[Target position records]

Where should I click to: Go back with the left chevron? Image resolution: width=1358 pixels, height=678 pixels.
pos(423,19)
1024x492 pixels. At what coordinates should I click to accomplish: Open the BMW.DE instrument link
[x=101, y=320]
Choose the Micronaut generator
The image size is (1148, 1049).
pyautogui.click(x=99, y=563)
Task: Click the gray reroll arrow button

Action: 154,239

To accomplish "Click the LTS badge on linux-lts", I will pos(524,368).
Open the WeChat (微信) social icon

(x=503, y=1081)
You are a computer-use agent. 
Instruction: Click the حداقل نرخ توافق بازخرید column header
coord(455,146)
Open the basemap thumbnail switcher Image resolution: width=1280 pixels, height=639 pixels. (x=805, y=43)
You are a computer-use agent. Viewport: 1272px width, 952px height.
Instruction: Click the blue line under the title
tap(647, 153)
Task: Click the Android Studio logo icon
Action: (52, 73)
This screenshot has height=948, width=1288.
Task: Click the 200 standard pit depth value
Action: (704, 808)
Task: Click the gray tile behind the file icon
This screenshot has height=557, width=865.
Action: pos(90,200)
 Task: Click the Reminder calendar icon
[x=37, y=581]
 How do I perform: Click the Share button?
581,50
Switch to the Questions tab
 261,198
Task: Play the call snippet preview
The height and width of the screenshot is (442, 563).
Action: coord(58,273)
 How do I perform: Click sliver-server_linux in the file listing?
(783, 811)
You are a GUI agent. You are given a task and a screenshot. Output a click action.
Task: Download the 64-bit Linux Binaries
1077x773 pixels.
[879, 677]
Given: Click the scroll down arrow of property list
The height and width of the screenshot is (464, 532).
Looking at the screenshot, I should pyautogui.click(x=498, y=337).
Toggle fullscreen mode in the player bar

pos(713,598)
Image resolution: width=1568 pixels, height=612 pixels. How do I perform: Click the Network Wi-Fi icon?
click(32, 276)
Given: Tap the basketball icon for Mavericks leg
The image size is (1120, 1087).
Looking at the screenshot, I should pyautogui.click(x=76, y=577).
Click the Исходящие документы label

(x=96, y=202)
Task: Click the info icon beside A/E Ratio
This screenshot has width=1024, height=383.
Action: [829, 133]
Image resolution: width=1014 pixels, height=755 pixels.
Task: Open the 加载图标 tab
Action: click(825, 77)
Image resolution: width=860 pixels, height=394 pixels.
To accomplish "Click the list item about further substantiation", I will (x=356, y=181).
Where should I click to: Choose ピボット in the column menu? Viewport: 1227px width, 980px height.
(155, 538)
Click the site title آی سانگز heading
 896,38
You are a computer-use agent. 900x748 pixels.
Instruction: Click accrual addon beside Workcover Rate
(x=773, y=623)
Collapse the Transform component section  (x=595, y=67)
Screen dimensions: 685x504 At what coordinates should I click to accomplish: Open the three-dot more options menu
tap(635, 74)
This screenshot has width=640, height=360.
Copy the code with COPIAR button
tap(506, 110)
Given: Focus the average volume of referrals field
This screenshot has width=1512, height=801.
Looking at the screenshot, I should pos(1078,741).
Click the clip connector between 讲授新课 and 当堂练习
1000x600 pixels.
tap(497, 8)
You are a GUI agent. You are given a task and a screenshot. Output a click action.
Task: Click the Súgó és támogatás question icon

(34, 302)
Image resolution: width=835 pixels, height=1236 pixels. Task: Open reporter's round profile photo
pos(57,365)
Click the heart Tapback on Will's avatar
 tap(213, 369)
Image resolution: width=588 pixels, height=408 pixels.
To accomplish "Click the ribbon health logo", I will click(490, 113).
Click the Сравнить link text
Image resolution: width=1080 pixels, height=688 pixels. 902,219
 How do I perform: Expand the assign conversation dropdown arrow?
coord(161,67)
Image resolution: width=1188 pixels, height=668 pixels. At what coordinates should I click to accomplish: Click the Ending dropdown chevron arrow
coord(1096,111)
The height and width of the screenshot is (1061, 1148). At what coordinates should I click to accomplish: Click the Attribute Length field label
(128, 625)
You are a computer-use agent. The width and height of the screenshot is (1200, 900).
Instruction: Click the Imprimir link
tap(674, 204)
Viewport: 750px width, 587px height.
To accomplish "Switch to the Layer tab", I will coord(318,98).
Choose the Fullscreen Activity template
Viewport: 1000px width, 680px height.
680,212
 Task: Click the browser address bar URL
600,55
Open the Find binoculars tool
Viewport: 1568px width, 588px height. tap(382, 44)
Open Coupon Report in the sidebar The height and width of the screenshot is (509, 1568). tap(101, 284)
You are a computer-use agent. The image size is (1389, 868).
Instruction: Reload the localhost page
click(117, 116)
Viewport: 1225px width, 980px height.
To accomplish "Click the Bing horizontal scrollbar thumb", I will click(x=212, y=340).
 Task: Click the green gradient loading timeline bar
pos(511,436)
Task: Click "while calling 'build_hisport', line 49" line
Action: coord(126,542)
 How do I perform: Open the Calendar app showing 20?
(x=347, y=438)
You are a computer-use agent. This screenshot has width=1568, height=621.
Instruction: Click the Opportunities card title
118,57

→ THE REQUEST:
Please write out the lines of the material from the line with "Click the site title آی سانگز heading" up to and including the line with "tap(506, 110)", copying them exactly.

→ RESPONSE TO THE TASK:
Click the site title آی سانگز heading
 896,38
You are a computer-use agent. 900x748 pixels.
Instruction: Click accrual addon beside Workcover Rate
(x=773, y=623)
Collapse the Transform component section  (x=595, y=67)
Screen dimensions: 685x504 At what coordinates should I click to accomplish: Open the three-dot more options menu
tap(635, 74)
This screenshot has width=640, height=360.
Copy the code with COPIAR button
tap(506, 110)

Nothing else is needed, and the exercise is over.